DIRECTIONS FOR THIS TASK
Continue the Cutch State Railway text from its last sentence; the rows are a separate block.

Cutch State Railway (CSR) was an isolated  narrow gauge railway in Cutch State, one of the princely states allied to Britain in India.

History 
The railway was financed by the Maharao Khengarji Bawa of Cutch State. The laying of first rails started in 1900-01, from Tuna to Anjar, which became operational in 1905. The works for lines from Anjar to the then state capital Bhuj started in 1901-02 and completed in 1908. A further addition of 32 miles was done in 1912 from Varsamedi (near Anjar) to Bhachau and further extension of 15 miles up to Kandla port was started at the end of 1930 and completed in 1932. The narrow gauge lines of CSR were laid by Mistris of Kutch and the services of British engineers were also employed. The railway was owned, managed and operated by Cutch State.

In 1940 the railway carried 300,000 passengers, while the main freight traffic was cotton, grain and sugar. The railway used four small  type locomotives, later supplemented by three 25 ton  locomotives. The Maharao owned a petrol railcar designed by Everard Calthrop, which the Maharao used as a shooting car on his hunting expeditions.

DATA SUPPLIED
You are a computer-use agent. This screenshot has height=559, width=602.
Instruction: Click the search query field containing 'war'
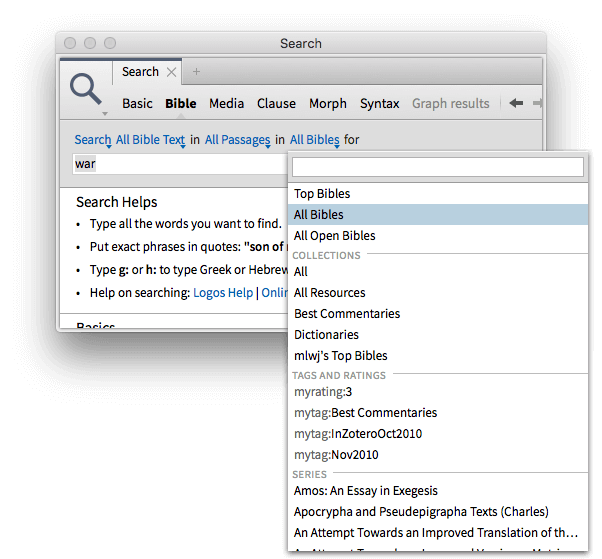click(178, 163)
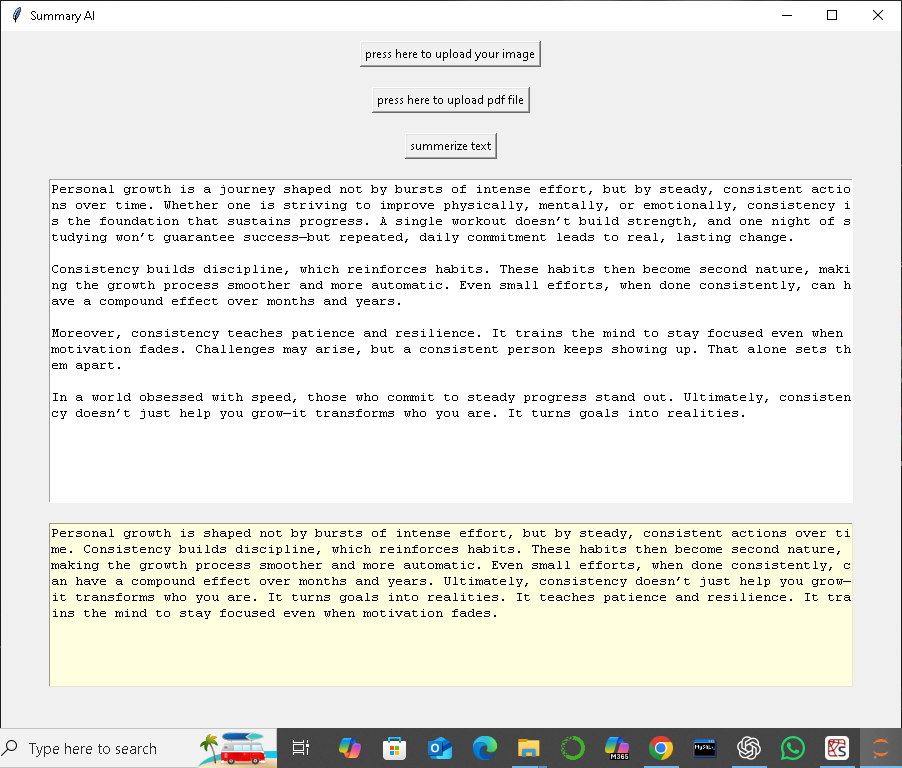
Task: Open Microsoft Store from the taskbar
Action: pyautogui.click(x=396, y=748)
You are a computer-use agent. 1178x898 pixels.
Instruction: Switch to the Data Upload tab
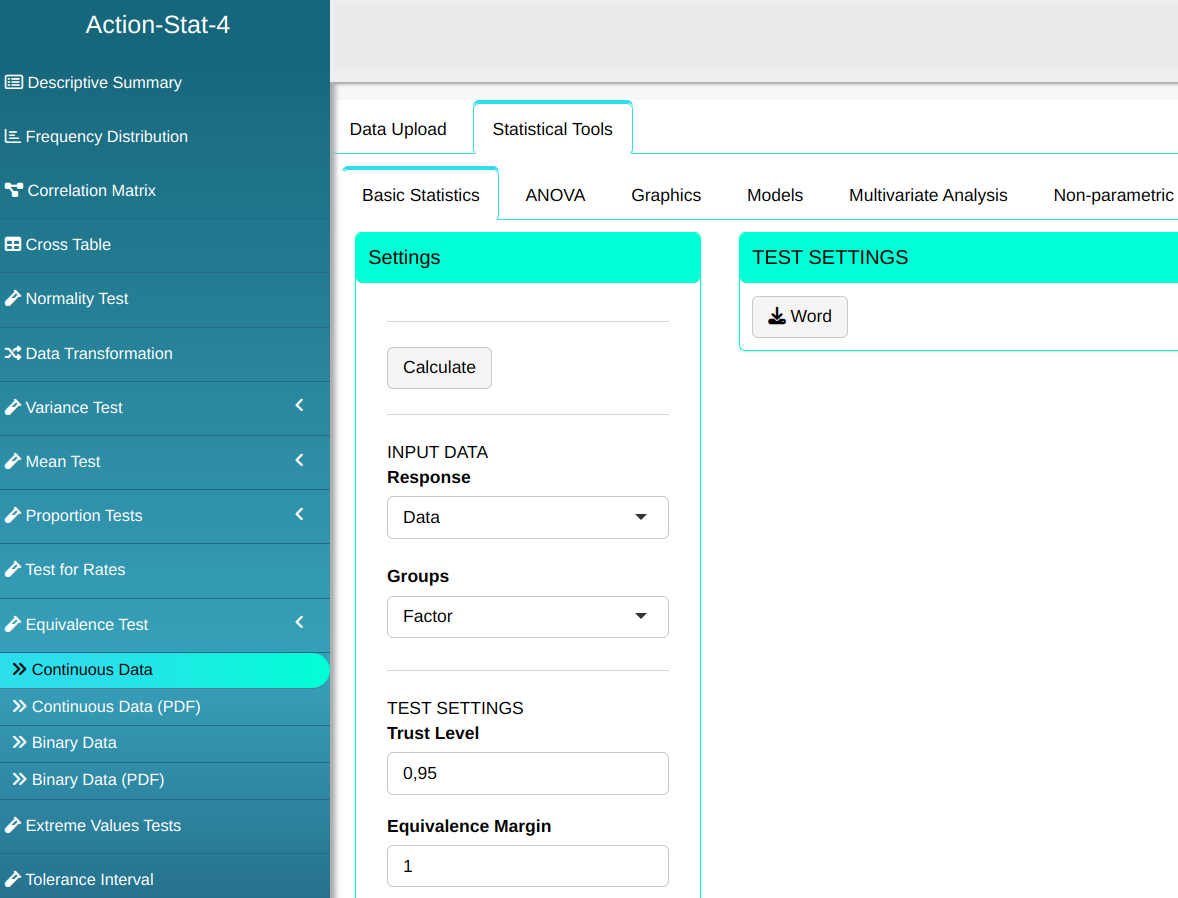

...

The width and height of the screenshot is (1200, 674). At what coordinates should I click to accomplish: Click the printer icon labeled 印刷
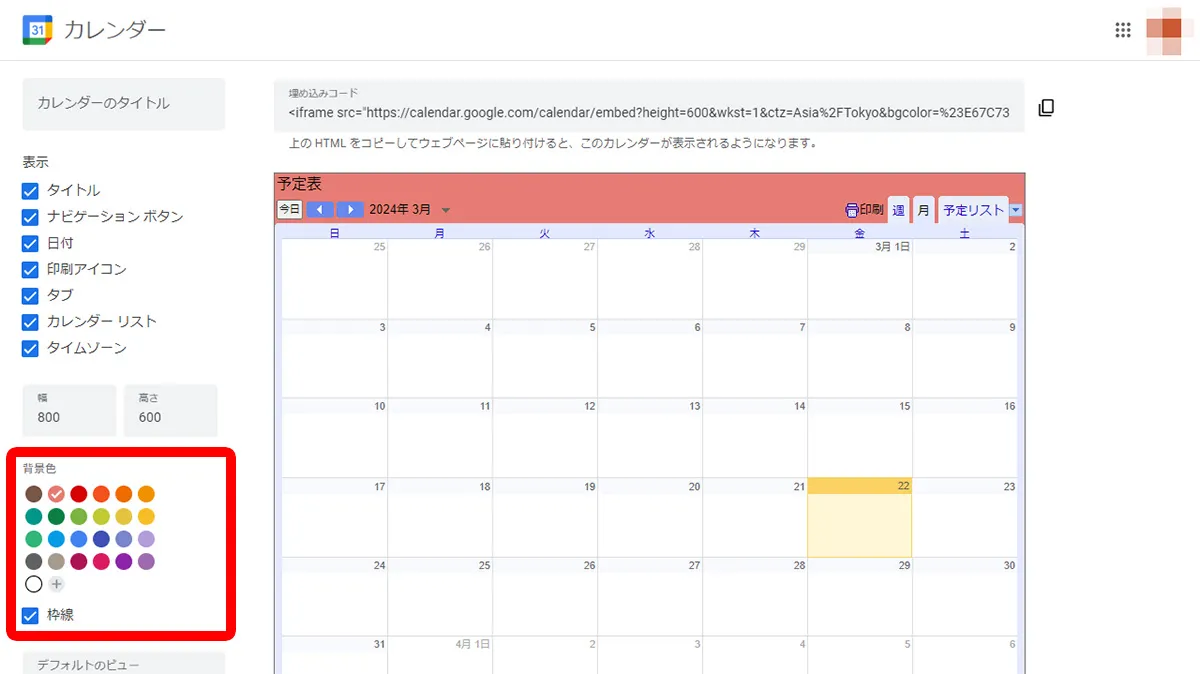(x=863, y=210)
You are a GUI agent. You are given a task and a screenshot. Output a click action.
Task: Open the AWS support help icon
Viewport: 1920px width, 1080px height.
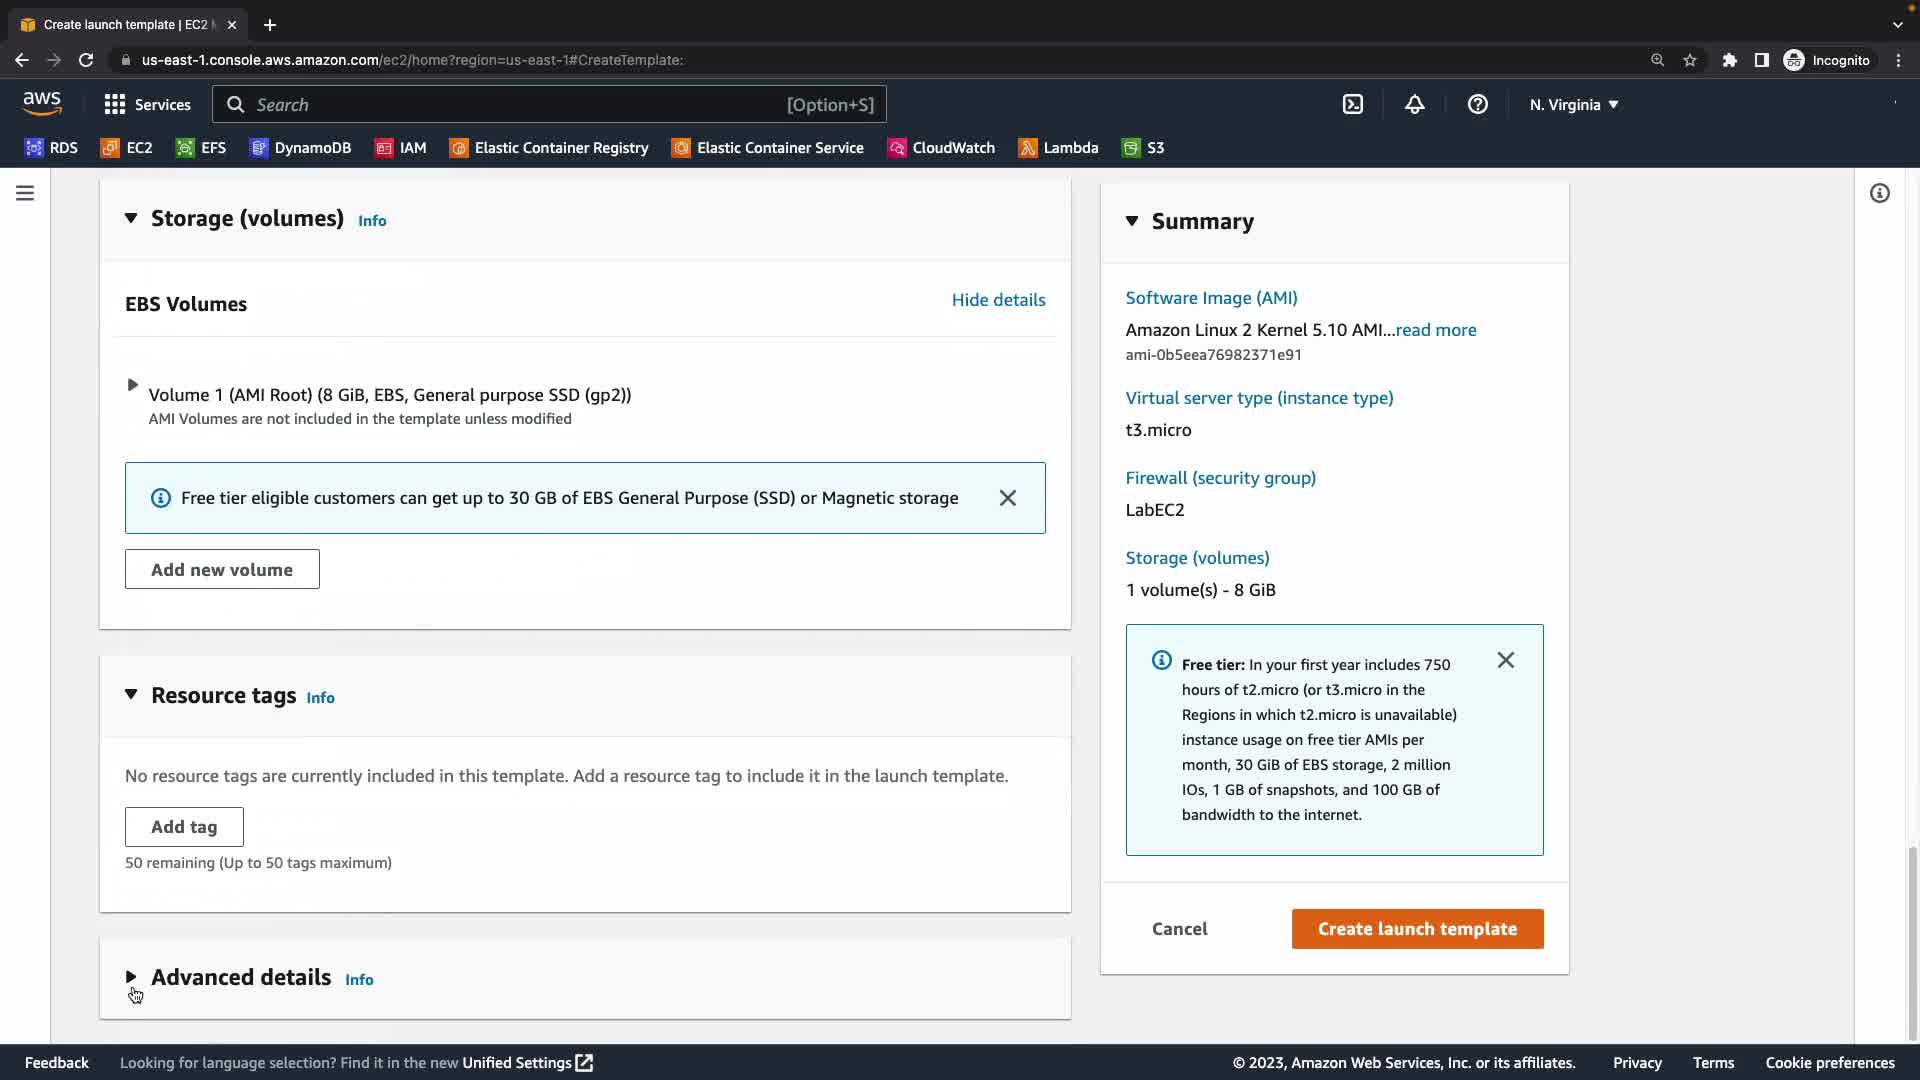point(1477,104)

OUTPUT FOR THIS TASK
The Cutch State Railways continued to operate as separate system (even after independence of India and merger of the Princely State of Cutch) until the railway was merged into the Western Railway on 5 November 1951, at which time the total length was 72 miles.

Rolling stock
In 1936, the company owned 6 locomotives, 7 railcars, 15 coaches and 66 goods wagons.

Classification
It was labeled as a Class III railway according to Indian Railway Classification System of 1926.

Conversion to broad gauge
The railway has been connected to Indian Railways and is under conversion to  broad gauge.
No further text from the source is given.